Work to complete:
In the biographical sketch of Bennett, substitute "schoolbooks" for "textbooks" and write out the part between "In addition to" and "of his time.", inclusive.

Document extract:
--

Bennett was graduated from Brown University in 1878, after which he taught for a year in a school at Milton, Florida, and for two years at Sing Sing, New York. He then studied for a year (1881 - 1882) at Harvard University and for two years in Germany (Leipzig, 1882-1883; Berlin, 1883-1884; Heidelberg, 1884).
Bennett was principal of the preparatory department of the University of Nebraska for five years, after which he was professor of Latin in the University of Wisconsin (1889 - 1891) and professor of classical philology at Brown University (1891 - 1892) before his election, in 1892, to the professorship of Latin in Cornell University, which he held to the end of his life. From 1892 until his death he was editor of the Cornell Studies in Classical Philology and from 1895 to 1905 of the College Latin Series published by Allyn and Bacon.
In addition to a very considerable number of articles in periodicals Bennett published many writings. Most of his books are textbooks for the use of pupils in secondary schools, but Bennett's scholarship was such that even in textbooks he embodied the results of original thought and research, making those books of value to professional scholars, as well as to teachers and pupils. His contributions to knowledge in the fields of Latin syntax (chiefly in his Syntax of Early Latin) and metric (chiefly in articles) gained him an international reputation among scholars, his textbooks made him favorably known to great numbers of his countrymen, and men of letters honor him for his translations. He was one of the outstanding classical scholars of his time.
There was nothing spectacular in Bennett's quiet and studious career. He was primarily interested in enlarging human knowledge concerning the Latin language and literature, but he was also of marked ability as a teacher, especially of mature and competent students. His standards were high and exacting. During the great war he was active in relief work and was chairman of the Belgian Relief Committee of Tompkins County. His death was caused by heart failure and came suddenly, almost without warning.

--

Entries supplied:
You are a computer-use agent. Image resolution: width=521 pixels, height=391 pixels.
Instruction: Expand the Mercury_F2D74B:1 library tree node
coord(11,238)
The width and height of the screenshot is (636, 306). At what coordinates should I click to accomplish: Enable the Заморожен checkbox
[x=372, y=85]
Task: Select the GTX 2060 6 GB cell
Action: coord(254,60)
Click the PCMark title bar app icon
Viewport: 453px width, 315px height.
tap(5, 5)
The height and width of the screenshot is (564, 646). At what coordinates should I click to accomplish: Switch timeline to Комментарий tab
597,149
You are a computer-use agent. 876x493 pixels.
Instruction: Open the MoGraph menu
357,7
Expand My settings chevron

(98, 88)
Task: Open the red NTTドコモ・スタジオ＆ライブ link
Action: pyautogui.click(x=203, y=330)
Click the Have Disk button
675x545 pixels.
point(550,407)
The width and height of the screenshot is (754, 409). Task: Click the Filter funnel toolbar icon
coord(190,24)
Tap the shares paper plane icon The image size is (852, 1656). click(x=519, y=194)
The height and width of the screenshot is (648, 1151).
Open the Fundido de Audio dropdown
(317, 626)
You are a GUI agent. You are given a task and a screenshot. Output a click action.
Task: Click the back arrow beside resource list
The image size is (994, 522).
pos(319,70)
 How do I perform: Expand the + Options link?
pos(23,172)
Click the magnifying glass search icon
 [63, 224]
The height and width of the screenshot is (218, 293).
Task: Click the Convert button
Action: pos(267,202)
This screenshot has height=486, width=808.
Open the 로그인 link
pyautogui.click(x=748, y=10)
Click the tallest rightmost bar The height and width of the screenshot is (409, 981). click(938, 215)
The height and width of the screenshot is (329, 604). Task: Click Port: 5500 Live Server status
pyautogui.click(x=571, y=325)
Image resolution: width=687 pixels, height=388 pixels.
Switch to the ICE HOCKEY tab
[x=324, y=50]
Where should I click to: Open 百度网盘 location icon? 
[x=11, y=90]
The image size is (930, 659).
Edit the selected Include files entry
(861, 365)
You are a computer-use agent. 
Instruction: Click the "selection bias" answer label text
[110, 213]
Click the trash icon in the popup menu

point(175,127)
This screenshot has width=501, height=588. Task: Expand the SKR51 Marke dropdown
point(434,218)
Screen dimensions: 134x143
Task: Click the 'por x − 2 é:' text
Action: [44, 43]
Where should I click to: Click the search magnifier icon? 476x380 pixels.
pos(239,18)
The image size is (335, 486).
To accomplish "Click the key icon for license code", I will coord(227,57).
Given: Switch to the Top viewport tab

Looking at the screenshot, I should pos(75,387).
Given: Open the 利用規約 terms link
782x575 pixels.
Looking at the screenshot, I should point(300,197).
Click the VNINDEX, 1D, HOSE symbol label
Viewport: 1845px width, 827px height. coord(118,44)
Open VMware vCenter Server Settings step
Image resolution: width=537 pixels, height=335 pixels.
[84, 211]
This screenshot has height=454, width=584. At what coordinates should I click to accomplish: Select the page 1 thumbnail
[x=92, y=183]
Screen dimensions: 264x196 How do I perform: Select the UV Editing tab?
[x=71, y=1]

--

The output:
In addition to a very considerable number of articles in periodicals Bennett published many writings. Most of his books are schoolbooks for the use of pupils in secondary schools, but Bennett's scholarship was such that even in schoolbooks he embodied the results of original thought and research, making those books of value to professional scholars, as well as to teachers and pupils. His contributions to knowledge in the fields of Latin syntax (chiefly in his Syntax of Early Latin) and metric (chiefly in articles) gained him an international reputation among scholars, his schoolbooks made him favorably known to great numbers of his countrymen, and men of letters honor him for his translations. He was one of the outstanding classical scholars of his time.